US 12,067,489 B2
Distributed learning anomaly detector
Shankar Ananthanarayanan, Ashburn, VA (US); Nicole Eickhoff, Woodbridge, VA (US); Tim Herrmann, Bon Air, VA (US); Matthew Luebke, Front Royal, VA (US); and Mathew Maloney, Austin, TX (US)
Assigned to ScienceLogic, Inc., Reston, VA (US)
Filed by ScienceLogic, Inc., Reston, VA (US)
Filed on Dec. 2, 2021, as Appl. No. 17/540,421.
Application 17/540,421 is a continuation of application No. 16/856,905, filed on Apr. 23, 2020, granted, now 11,210,587.
Claims priority of provisional application 63/014,082, filed on Apr. 22, 2020.
Claims priority of provisional application 62/837,611, filed on Apr. 23, 2019.
Claims priority of provisional application 62/837,593, filed on Apr. 23, 2019.
Prior Publication US 2022/0092421 A1, Mar. 24, 2022
This patent is subject to a terminal disclaimer.
Int. Cl. G06N 3/08 (2023.01); G06N 3/04 (2023.01); H04L 9/40 (2022.01)

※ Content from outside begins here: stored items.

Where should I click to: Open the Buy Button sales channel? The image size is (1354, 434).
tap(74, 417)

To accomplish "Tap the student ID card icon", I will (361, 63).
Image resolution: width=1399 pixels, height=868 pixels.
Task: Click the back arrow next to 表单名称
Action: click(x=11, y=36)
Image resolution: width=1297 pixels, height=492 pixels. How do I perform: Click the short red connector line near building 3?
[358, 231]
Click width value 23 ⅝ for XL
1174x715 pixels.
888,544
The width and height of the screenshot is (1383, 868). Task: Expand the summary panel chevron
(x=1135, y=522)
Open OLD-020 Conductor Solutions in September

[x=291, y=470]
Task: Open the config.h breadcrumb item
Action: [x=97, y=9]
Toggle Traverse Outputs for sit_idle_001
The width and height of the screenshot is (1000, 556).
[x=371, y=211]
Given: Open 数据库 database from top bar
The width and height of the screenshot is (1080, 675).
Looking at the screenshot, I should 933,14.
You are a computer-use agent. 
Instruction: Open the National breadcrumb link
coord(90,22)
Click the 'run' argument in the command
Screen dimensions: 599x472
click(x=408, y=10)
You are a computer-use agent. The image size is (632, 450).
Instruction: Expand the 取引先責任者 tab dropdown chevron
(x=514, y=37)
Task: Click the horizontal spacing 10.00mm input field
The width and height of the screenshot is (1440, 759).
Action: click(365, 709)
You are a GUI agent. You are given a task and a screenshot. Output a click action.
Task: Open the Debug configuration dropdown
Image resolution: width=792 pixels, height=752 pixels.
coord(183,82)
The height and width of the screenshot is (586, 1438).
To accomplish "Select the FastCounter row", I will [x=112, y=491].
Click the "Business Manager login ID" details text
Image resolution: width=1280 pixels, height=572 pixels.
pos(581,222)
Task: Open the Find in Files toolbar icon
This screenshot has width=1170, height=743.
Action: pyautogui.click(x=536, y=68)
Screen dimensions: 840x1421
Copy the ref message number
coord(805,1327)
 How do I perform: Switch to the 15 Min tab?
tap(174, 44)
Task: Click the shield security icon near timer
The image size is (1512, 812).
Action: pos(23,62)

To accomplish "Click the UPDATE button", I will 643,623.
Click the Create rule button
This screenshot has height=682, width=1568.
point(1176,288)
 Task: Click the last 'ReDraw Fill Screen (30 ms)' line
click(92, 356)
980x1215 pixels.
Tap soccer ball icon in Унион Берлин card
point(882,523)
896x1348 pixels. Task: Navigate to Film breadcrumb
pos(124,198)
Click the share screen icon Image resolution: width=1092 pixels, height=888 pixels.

CPC G06N 3/08 (2013.01) [G06N 3/04 (2013.01); H04L 63/1425 (2013.01)] 26 Claims
OG exemplary drawing
 
1. A network comprising:
a non-transitory storage device that stores a portable encoding of an initial machine learning-trained hyperparameter data set parameterizing operating metrics and information characterizing operation of executing software components of at least one proto-typical network device as a Distributed Learning Anomaly Detector (DLAD) dynamic application configured to use the initial machine learning-trained hyperparameter data set parameterizing the operating metrics and information comprising at least one collected data set from at least one data source specified by the DLAD dynamic application; and
a machine-learning environment configured to incorporate information from the DLAD dynamic application including data from the at least one data source specified by the DLAD dynamic application,
the machine-learning environment configured to use, as initial parameters, the initial machine learning-trained hyperparameter data set for local machine learning using local data and a non-locally initialized model configured to model executing software component characteristics of devices, the initial machine learning-trained hyperparameter data set comprising a configuration for the non-locally initialized model;
the machine-learning environment being further configured to use (a) the initial machine learning-trained hyperparameter data set or a hyperparameter data set derived, at least in part, from the machine learning-trained hyperparameter data set and (b) the at least one collected data set from the at least one data source, to discover operational condition events,
wherein the DLAD dynamic application selectively instantiates at least one additional dynamic application based at least on part on the discovered operational condition events.